▸ TUJUAN TUGAS:
• A. Dalam tulisan tentang Generasi Z dan teknologi di bawah, apa sebutan bagi kecenderungan untuk asyik dalam gelutan teknologi?
• B. Tolong terjemahkan kalimat "Mereka asyik mengakrabi berbagai media sosial." dari tulisan tentang Generasi Z dan teknologi ke dalam bahasa Inggris.
• C. Lanjutkan tulisan tentang Generasi Z dan teknologi dengan satu paragraf yang dimulai setelah kalimat terakhirnya.

▸ KUTIPAN HALAMAN:
Mengakrabi Teknologi, Menjauhi Kewajiban
GENERASI Z ditengarai sering lalai dengan kewajiban. Mereka asyik mengakrabi berbagai media sosial. Seringkali mereka tidak punya waktu untuk bersantai, berinteraksi dengan keluarga, ataupun teman lainnya.
Selepas sekolah, mereka berasyik masyuk untuk dirinya bermain dengan alat elektronik. Sikap dan perilaku demikian mereka anggap sebagai cara terbaik untuk menghilangkan ‘stres’ dari rutinitas, himpitan belajar, atau beban membaca buku. Jadi sesibuk apa pun, mereka harus tetap memiliki waktu untuk dirinya sendiri berinteraksi dengan berbagai kemajuan semesta. Kecenderungan untuk asyik dalam gelutan teknologi disebut sebagai budaya ‘me time’, waktu untuk diri sendiri.

▸ CUPLIKAN DATA:
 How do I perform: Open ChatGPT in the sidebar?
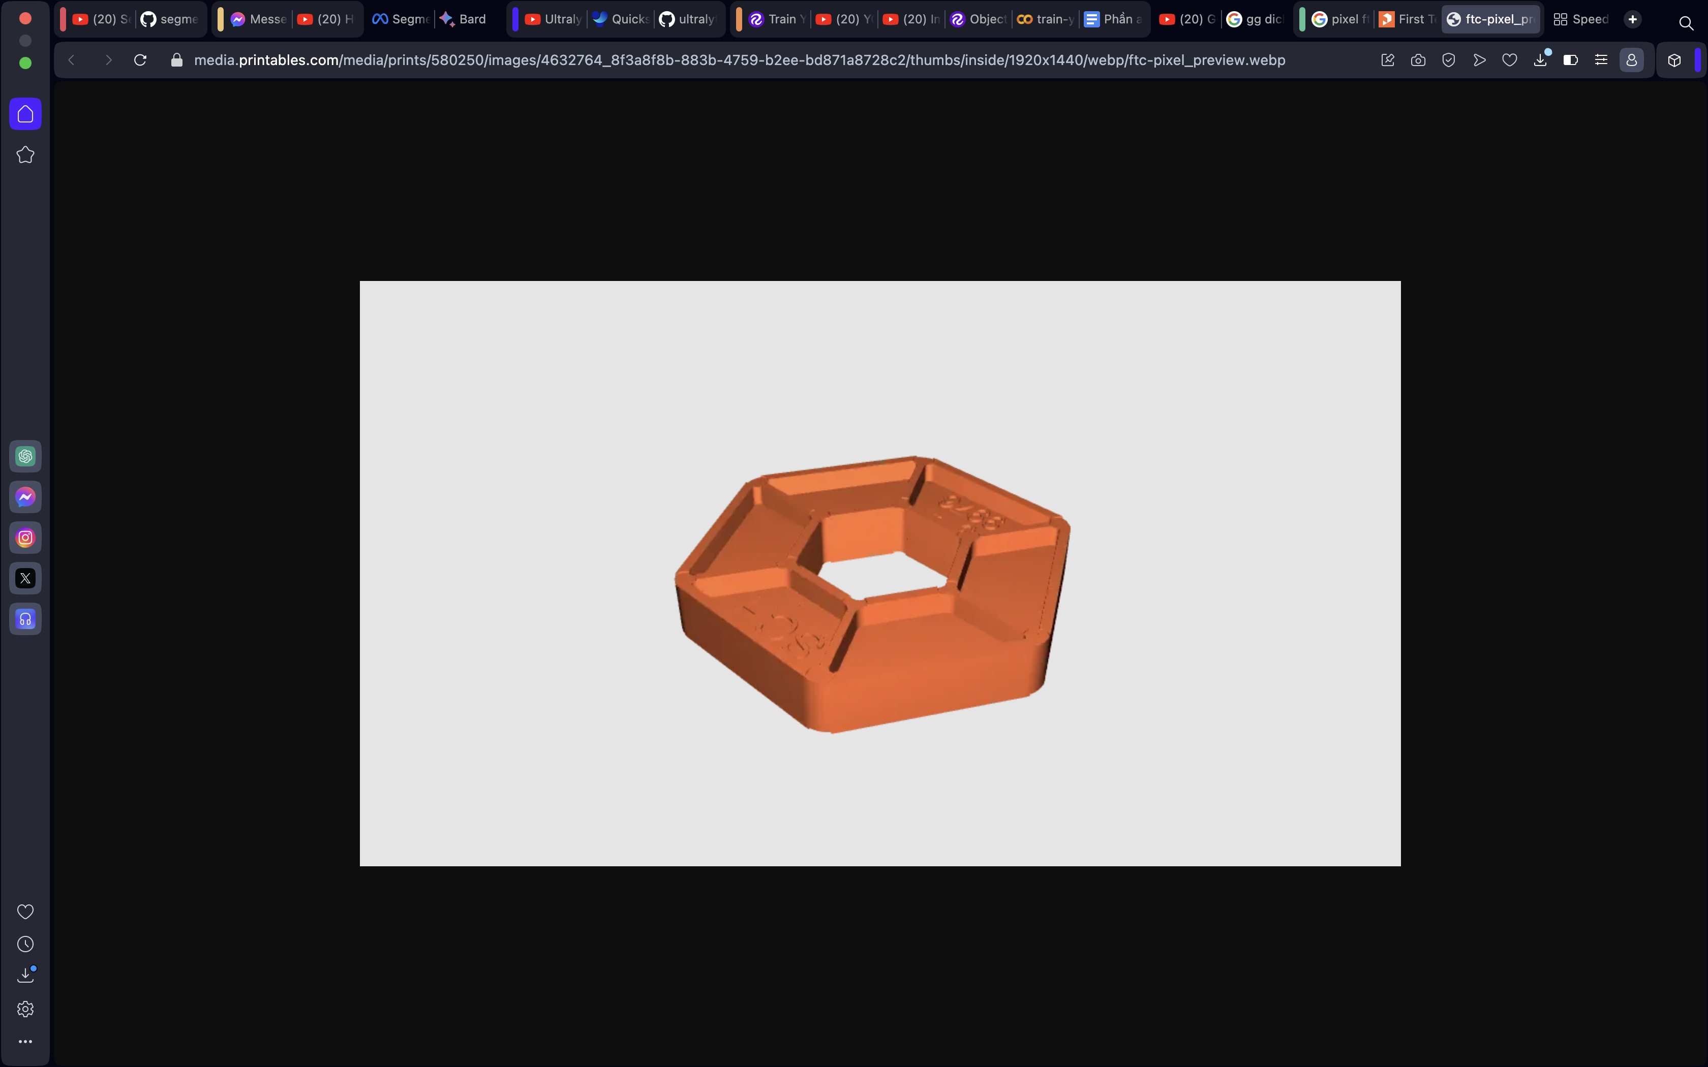point(25,457)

▸ JAWABAN AKHIR:
• A. Budaya 'me time', yaitu waktu untuk diri sendiri.

• B. They are engrossed in getting familiar with all kinds of social media.

• C.
Perkembangan budaya menyebutkan dua bentuk, yaitu ‘me cultures’ dan ‘we cultures’. ‘Me cultures’ bermakna diri pribadi yang utama. Dalam budaya ini terkandung makna, yaitu: berfokus pada pertumbuhan dan kemajuan, persaingan, dan capaian individual beserta perolehan gratifikasi diri. Sedangkan ‘we cultures’ bermakna kelompok yang utama, di samping kebersamaan, manut tradisi, mengedepankan kolaborasi, dan meraih kesuksesan. ‘Me time’ adalah waktu untuk diri sendiri tanpa kehadiran orang lain, atau bahkan tidak melakukan apa-apa kecuali bermain ‘gadgets’ itu saja, tidak ada hasil, tidak boleh diganggu, dan lupa akan segalanya. Ketika dilarang bermain, mereka mogok, marah-marah, dan tidak mau melakukan hal lain termasuk belajar. Mereka sebut sekolah atau kuliah sebagai pemborosan waktu, tidak menyenangkan, tidak menghibur, banyak pekerjaan rumah, ada tes, ada lainnya yang membuat mereka tidak nyaman.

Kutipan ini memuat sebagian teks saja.